At a speech in front of the Ohio County Women’s Republican Club in Wheeling, West Virginia on Lincoln Day in February 1950, McCarthy would make the declaration that would put him at the forefront of American politics. According to the article M'Carthy Charges Reds Hold U. S. Jobs by Frank Desmond of the The Wheeling Intelligencer dated February 10, 1950:
"While I cannot take the time to name all of the men in the State Department who have been named as members of the Communist Party and members of a spy ring, I have here in my hand a list of 205 that were known to the Secretary of State as being members of the Communist Party and who, nevertheless, are still working and shaping the policy in the State Department,"

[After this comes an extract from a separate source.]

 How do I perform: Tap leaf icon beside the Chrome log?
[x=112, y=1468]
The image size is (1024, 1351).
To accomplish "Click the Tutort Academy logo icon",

This declaration came on the heels of a number of different events leading to the Red Scare of the late 1940s and 1950s:
The creation of the Republican-led House Un-American Activities Committee (HUAC) which sought to eradicate communist subversion in the United States.
The Alger Hiss case that saw U.S. Government official Alger Hiss accused of spying for the Soviet Union in 1948 and convicted of perjury related to espionage in 1950.
The passing of the McCarran Internal Security Act 64 Stat. 987, (aka the Subversive Activities Control Act of 1950,) which required that all “subversives” in the United States submit to government supervision.
This act would be vetoed by President Harry Truman and subsequently enacted by Congressional override of the Presidential veto. McCarthy’s declaration would put him at the forefront of the fight against Communists in the Government.
Following the re-election for his Senate seat in 1952, Senator McCarthy would become the chairman of the Senate’s Committee on Government Operations. In this position, McCarthy would pursue those who he believed were anti-American in their Communist leanings through red-baiting coining the term McCarthyism. McCarthy also claimed that those officials who were gay or lesbian would be targeted by enemy agents due to their hidden sexual preferences. In doing so, it was stated that they would be blackmailed by these enemy agents to give up government secrets.
This would lead to the passage of the signing of Executive Order 10450 of April 27, 1953 by President Dwight D. Eisenhower which established security requirements for Government employment. In doing so, gay and lesbian government employees could be tracked and even fired due to what was described as their “sexual perversion.” Many government employees would end up being terminated from their positions or resign out of fear of persecution. These acts and declaration led by him and his associates ruined the lives of over two thousand government officials but of many people who worked in Hollywood.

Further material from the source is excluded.